**Dataset rows:**
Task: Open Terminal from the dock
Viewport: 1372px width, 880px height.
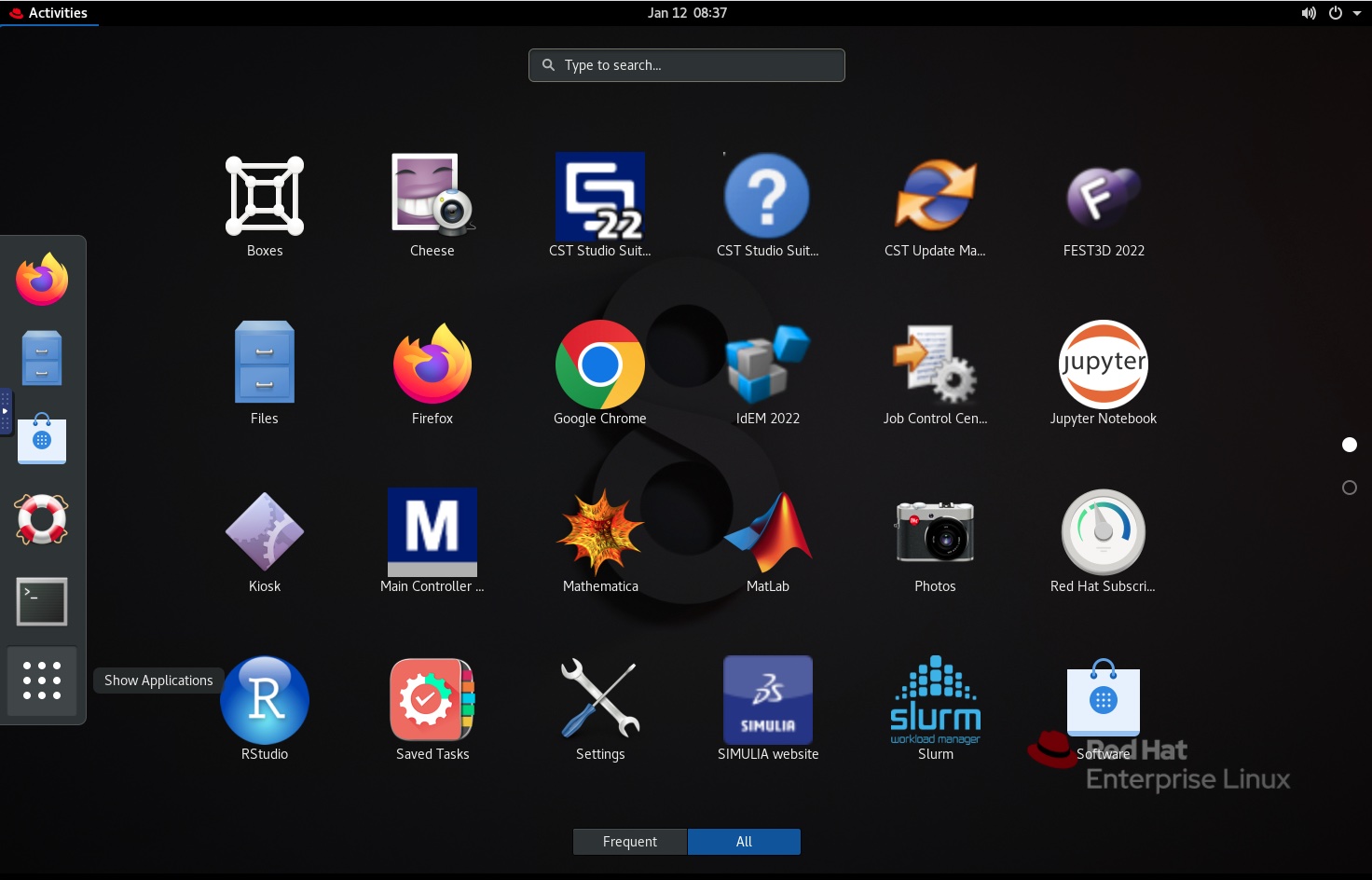Action: coord(42,601)
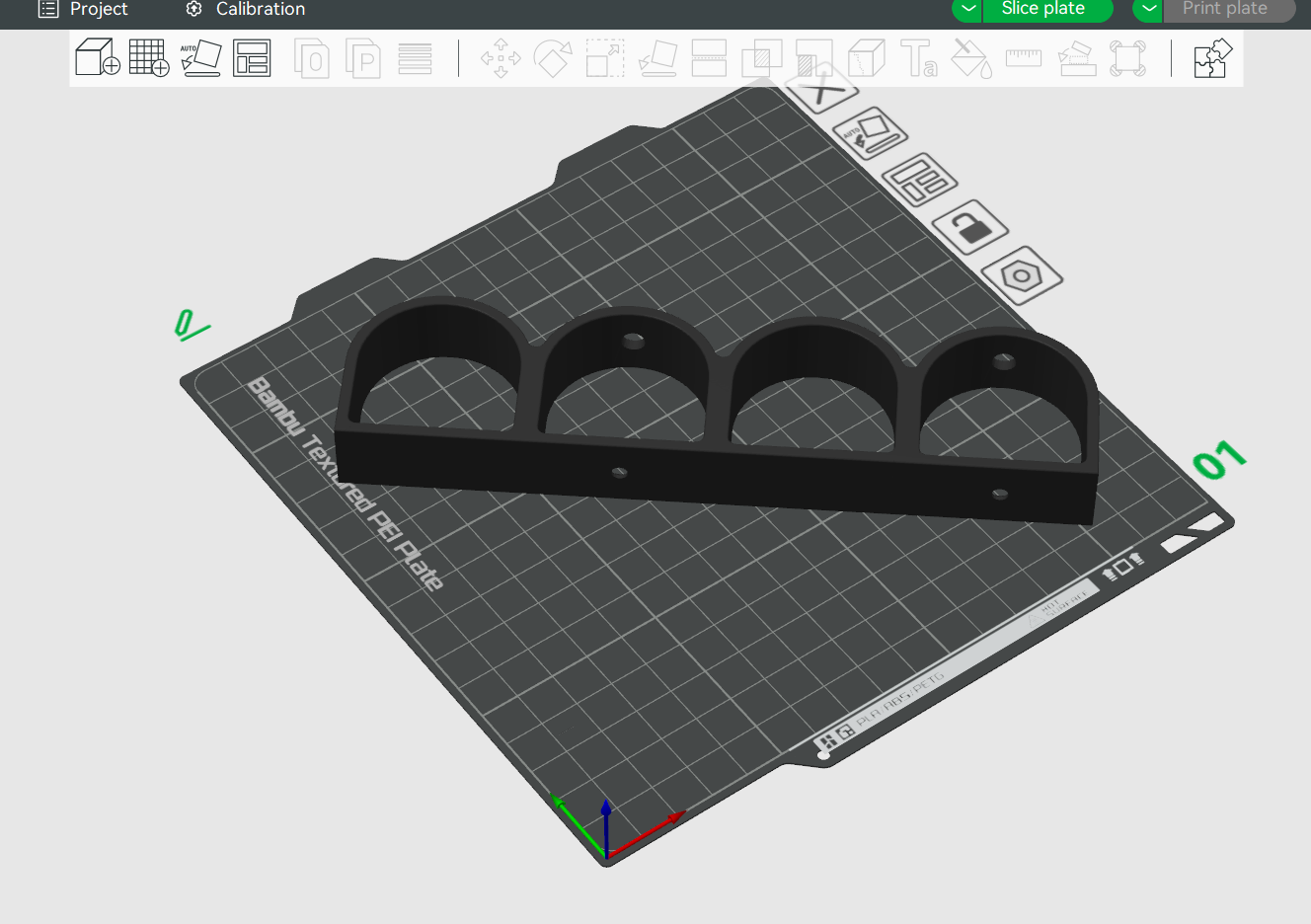1311x924 pixels.
Task: Select the black four-ring model on plate
Action: click(x=719, y=415)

**Set problem:** Copy all of the lines above word for word, leaving out the pictures.

**Solution to this problem:**
Task: Open Terminal from the dock
Viewport: 1372px width, 880px height.
Action: coord(42,601)
1311x924 pixels.
Task: Select the black four-ring model on plate
Action: click(x=719, y=415)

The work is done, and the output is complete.